Data listing:
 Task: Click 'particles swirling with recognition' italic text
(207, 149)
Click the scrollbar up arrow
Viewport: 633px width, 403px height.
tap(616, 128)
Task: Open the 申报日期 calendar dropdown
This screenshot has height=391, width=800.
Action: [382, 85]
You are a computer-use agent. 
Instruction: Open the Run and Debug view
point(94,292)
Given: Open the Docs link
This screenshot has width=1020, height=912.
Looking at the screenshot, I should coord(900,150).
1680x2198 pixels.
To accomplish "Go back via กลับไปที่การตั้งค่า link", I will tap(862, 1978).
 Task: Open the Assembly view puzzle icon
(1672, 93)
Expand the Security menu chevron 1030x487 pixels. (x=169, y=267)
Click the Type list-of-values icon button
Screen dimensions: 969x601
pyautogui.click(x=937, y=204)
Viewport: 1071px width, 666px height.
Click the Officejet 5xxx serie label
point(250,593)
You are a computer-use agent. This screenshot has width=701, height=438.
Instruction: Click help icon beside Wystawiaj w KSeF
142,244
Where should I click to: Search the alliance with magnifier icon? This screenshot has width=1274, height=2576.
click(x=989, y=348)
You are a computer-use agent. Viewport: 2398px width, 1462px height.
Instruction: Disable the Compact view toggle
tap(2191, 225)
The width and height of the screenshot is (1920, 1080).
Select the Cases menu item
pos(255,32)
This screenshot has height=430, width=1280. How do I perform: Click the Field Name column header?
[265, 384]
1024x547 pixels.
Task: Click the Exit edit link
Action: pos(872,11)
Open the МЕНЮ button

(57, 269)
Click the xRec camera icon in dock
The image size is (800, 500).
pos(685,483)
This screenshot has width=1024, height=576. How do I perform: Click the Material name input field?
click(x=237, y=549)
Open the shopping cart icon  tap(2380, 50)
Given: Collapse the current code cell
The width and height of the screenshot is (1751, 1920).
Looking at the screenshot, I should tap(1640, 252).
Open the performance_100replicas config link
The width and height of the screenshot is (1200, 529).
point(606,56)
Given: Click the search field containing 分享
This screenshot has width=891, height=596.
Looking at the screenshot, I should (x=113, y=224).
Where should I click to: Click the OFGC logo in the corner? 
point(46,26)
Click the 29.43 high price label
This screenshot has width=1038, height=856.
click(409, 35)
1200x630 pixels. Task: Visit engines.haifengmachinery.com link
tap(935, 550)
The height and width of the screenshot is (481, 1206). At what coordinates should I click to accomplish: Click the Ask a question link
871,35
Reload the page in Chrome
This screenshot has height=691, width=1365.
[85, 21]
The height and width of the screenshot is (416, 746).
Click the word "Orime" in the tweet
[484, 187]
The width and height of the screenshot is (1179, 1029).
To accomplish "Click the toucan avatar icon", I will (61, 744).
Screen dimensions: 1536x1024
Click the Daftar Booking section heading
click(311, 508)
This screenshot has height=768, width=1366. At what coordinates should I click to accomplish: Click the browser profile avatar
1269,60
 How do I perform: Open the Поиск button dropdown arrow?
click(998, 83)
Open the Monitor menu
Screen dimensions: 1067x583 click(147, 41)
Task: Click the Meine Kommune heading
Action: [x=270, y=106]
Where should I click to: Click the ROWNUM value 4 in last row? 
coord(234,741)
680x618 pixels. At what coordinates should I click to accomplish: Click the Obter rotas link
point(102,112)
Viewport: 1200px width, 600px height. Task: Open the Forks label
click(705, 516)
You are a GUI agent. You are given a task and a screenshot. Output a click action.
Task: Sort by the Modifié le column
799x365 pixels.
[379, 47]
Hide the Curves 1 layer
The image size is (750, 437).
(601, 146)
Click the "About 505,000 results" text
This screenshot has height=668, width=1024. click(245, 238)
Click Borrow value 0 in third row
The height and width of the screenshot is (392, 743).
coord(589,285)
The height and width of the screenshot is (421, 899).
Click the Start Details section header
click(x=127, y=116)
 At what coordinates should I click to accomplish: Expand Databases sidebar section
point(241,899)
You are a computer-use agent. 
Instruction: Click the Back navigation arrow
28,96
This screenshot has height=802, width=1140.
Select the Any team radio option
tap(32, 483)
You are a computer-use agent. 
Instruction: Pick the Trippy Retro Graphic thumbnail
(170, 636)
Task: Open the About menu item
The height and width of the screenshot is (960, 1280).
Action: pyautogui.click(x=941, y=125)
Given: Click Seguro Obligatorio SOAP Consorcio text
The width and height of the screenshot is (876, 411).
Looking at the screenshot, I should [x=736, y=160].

Directive: Pick out each line of the records above that contains the string "size", matching uppercase and lowercase exactly.

Correct result:
The image size is (800, 500).
The image size is (750, 437).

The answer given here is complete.